● Exercise: Each entry needs to be repeated exactly, with nothing added or removed.
┌──
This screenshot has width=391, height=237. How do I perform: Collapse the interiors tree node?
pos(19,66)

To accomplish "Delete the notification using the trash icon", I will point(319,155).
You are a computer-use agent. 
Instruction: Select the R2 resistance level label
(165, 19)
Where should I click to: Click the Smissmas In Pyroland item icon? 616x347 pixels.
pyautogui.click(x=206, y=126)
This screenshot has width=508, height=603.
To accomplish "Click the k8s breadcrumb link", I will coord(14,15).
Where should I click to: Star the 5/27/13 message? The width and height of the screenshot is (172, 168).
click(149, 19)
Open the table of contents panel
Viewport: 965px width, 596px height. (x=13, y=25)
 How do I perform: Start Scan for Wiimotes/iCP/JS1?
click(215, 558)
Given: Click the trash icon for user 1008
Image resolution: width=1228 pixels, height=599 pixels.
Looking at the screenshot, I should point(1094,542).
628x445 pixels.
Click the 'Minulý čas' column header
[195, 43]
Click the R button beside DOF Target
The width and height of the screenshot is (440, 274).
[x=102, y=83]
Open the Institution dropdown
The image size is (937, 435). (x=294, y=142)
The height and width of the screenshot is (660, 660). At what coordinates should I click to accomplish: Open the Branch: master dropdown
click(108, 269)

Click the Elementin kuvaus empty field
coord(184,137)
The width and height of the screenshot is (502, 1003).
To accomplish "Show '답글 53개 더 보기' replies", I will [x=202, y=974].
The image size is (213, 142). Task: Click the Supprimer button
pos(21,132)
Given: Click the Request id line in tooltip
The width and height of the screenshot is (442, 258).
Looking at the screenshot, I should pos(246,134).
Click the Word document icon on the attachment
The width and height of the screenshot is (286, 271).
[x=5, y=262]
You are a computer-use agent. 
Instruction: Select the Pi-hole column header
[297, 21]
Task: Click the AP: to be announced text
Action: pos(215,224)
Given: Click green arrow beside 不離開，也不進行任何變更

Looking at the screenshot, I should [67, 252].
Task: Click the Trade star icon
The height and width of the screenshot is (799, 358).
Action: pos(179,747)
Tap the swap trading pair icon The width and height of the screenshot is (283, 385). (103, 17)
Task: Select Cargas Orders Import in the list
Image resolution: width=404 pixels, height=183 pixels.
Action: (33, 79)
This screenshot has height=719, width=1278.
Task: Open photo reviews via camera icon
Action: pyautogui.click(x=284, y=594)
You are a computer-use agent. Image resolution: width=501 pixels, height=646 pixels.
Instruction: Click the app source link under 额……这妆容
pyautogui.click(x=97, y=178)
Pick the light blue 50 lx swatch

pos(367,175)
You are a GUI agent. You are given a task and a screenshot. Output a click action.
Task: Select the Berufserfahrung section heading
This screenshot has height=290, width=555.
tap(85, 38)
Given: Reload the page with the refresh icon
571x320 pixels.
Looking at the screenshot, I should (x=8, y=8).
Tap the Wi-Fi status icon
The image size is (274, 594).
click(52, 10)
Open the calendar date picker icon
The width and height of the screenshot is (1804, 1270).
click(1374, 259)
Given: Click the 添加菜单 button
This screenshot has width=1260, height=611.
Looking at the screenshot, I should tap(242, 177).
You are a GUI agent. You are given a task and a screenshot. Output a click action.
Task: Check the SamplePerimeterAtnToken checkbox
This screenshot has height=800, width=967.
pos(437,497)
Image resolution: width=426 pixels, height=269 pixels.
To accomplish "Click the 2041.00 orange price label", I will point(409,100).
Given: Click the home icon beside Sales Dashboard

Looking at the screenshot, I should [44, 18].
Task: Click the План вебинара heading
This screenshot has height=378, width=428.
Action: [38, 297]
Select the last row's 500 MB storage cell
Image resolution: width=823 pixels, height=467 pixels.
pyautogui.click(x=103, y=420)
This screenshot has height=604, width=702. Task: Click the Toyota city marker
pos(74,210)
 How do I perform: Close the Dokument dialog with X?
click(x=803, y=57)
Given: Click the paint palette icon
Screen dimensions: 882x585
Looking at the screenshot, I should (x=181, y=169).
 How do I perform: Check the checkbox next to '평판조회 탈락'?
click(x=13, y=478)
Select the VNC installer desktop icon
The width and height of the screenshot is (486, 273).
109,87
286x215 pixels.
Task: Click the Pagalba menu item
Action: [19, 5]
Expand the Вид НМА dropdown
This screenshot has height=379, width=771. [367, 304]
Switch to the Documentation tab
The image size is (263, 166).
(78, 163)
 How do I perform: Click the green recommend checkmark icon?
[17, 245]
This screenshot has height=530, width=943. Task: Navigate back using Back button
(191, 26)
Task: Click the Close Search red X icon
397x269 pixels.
└──
● Task solution:
This screenshot has width=391, height=237. How do I perform: Collapse the interiors tree node?
pos(19,66)

To accomplish "Delete the notification using the trash icon", I will point(319,155).
You are a computer-use agent. 
Instruction: Select the R2 resistance level label
(165, 19)
Where should I click to: Click the Smissmas In Pyroland item icon? 616x347 pixels.
pyautogui.click(x=206, y=126)
This screenshot has width=508, height=603.
To accomplish "Click the k8s breadcrumb link", I will coord(14,15).
Where should I click to: Star the 5/27/13 message? The width and height of the screenshot is (172, 168).
click(149, 19)
Open the table of contents panel
Viewport: 965px width, 596px height. (x=13, y=25)
 How do I perform: Start Scan for Wiimotes/iCP/JS1?
click(215, 558)
Given: Click the trash icon for user 1008
Image resolution: width=1228 pixels, height=599 pixels.
Looking at the screenshot, I should point(1094,542).
628x445 pixels.
Click the 'Minulý čas' column header
[195, 43]
Click the R button beside DOF Target
The width and height of the screenshot is (440, 274).
[x=102, y=83]
Open the Institution dropdown
The image size is (937, 435). (x=294, y=142)
The height and width of the screenshot is (660, 660). At what coordinates should I click to accomplish: Open the Branch: master dropdown
click(108, 269)

Click the Elementin kuvaus empty field
coord(184,137)
The width and height of the screenshot is (502, 1003).
To accomplish "Show '답글 53개 더 보기' replies", I will [x=202, y=974].
The image size is (213, 142). Task: Click the Supprimer button
pos(21,132)
Given: Click the Request id line in tooltip
The width and height of the screenshot is (442, 258).
Looking at the screenshot, I should pos(246,134).
Click the Word document icon on the attachment
The width and height of the screenshot is (286, 271).
[x=5, y=262]
You are a computer-use agent. 
Instruction: Select the Pi-hole column header
[297, 21]
Task: Click the AP: to be announced text
Action: pos(215,224)
Given: Click green arrow beside 不離開，也不進行任何變更

Looking at the screenshot, I should [67, 252].
Task: Click the Trade star icon
The height and width of the screenshot is (799, 358).
Action: pos(179,747)
Tap the swap trading pair icon The width and height of the screenshot is (283, 385). (103, 17)
Task: Select Cargas Orders Import in the list
Image resolution: width=404 pixels, height=183 pixels.
Action: (33, 79)
This screenshot has height=719, width=1278.
Task: Open photo reviews via camera icon
Action: pyautogui.click(x=284, y=594)
You are a computer-use agent. Image resolution: width=501 pixels, height=646 pixels.
Instruction: Click the app source link under 额……这妆容
pyautogui.click(x=97, y=178)
Pick the light blue 50 lx swatch

pos(367,175)
You are a GUI agent. You are given a task and a screenshot. Output a click action.
Task: Select the Berufserfahrung section heading
This screenshot has height=290, width=555.
tap(85, 38)
Given: Reload the page with the refresh icon
571x320 pixels.
Looking at the screenshot, I should (x=8, y=8).
Tap the Wi-Fi status icon
The image size is (274, 594).
click(52, 10)
Open the calendar date picker icon
The width and height of the screenshot is (1804, 1270).
click(1374, 259)
Given: Click the 添加菜单 button
This screenshot has width=1260, height=611.
Looking at the screenshot, I should tap(242, 177).
You are a GUI agent. You are given a task and a screenshot. Output a click action.
Task: Check the SamplePerimeterAtnToken checkbox
This screenshot has height=800, width=967.
pos(437,497)
Image resolution: width=426 pixels, height=269 pixels.
To accomplish "Click the 2041.00 orange price label", I will point(409,100).
Given: Click the home icon beside Sales Dashboard

Looking at the screenshot, I should [44, 18].
Task: Click the План вебинара heading
This screenshot has height=378, width=428.
Action: [38, 297]
Select the last row's 500 MB storage cell
Image resolution: width=823 pixels, height=467 pixels.
pyautogui.click(x=103, y=420)
This screenshot has height=604, width=702. Task: Click the Toyota city marker
pos(74,210)
 How do I perform: Close the Dokument dialog with X?
click(x=803, y=57)
Given: Click the paint palette icon
Screen dimensions: 882x585
Looking at the screenshot, I should (x=181, y=169).
 How do I perform: Check the checkbox next to '평판조회 탈락'?
click(x=13, y=478)
Select the VNC installer desktop icon
The width and height of the screenshot is (486, 273).
109,87
286x215 pixels.
Task: Click the Pagalba menu item
Action: [19, 5]
Expand the Вид НМА dropdown
This screenshot has height=379, width=771. [367, 304]
Switch to the Documentation tab
The image size is (263, 166).
(78, 163)
 How do I perform: Click the green recommend checkmark icon?
[17, 245]
This screenshot has height=530, width=943. Task: Navigate back using Back button
(191, 26)
Task: Click the Close Search red X icon
397x269 pixels.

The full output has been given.